Sunday, 6 May 2012

Under the surface.

My garden is springing to life. Peas, lettuce, carrots, sunflowers, basil, spring onions, all are showing signs of life, throwing up those vital first shoots and leaves, vying for the maximum amount of sunshine they can soak up.

Yet, sitting on my windowsill is something else. Something a little more special, yet it refuses to show anything. Even though it's been in the soil for longer than anything else and gets that little bit of extra special attention. Every morning I wake up and peer over the ledge of the pot hoping that this will be the morning that first shoot appears, and every day I am disappointed.

I'm so tempted to dig in a little, to push the top soil aside to make sure something is happening down there, but I don't want to do anything to harm what fragile life might be wakening below the surface.

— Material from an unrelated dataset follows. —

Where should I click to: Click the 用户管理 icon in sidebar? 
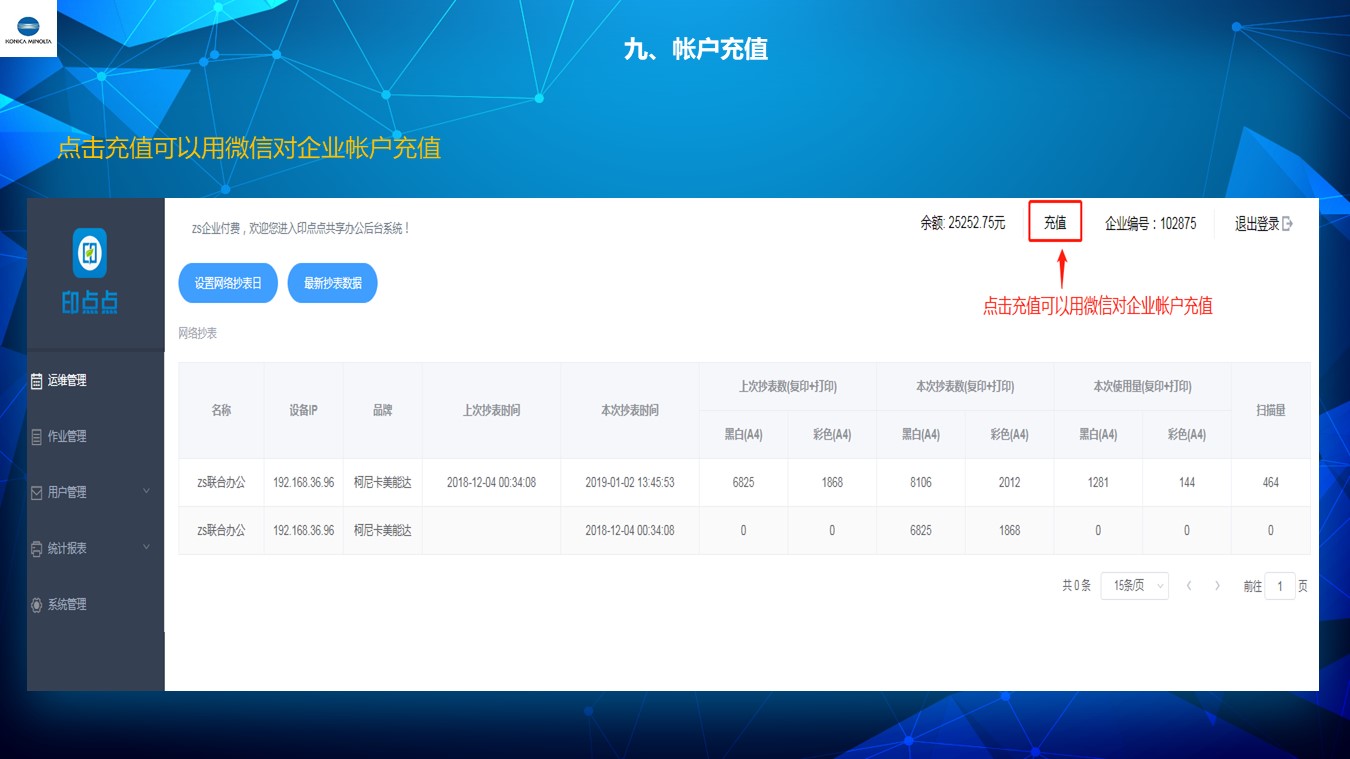point(37,493)
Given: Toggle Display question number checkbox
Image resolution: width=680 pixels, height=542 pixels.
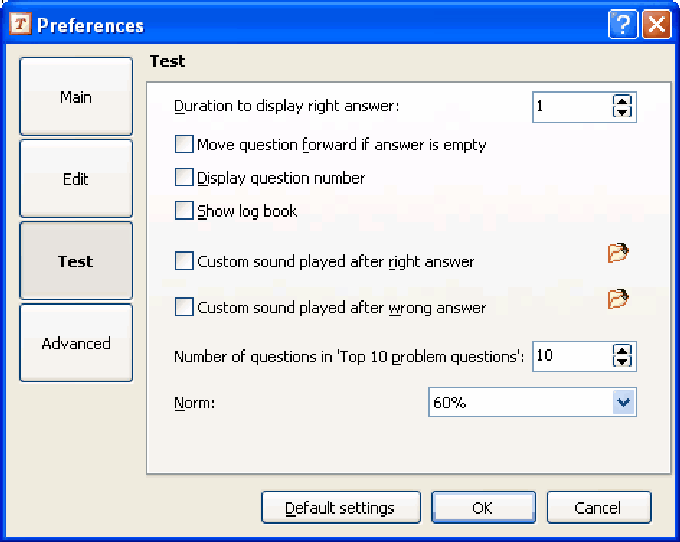Looking at the screenshot, I should (x=184, y=178).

It reminds me a little of what ministry can sometimes feel like. We can water and tend and watch with baited breath, hoping that there is something happening below the surface, when it looks like nothing is changing we search for signs of any difference and sit back down disappointed. Ministry, like this plant, can be a waiting game, trusting that there is more going on under the surface than meets the eye. Choosing to believe that even though we can't see what's happening there is something brewing into life below the surface of the faces we interact with day in day out. 

It can be frustrating to give and give and give, to continue feeding and watering when it feels like there is no difference. But just like this plant, I trust that this waiting room period is a time when roots are being put down, when the vital work of setting the foundations is happening. 

One of these mornings I'll wake up, and there'll be something different in that plant pot. And as we keep at it in ministry, plugging away at the everyday, I trust that in the same way there'll be a day when we see something happening on the outside of the lives that we see week in, week out, when we realise that all that time, nurturing and encouraging was all for a reason, as we see the spark of God's life starting to bloom in the lives of His people.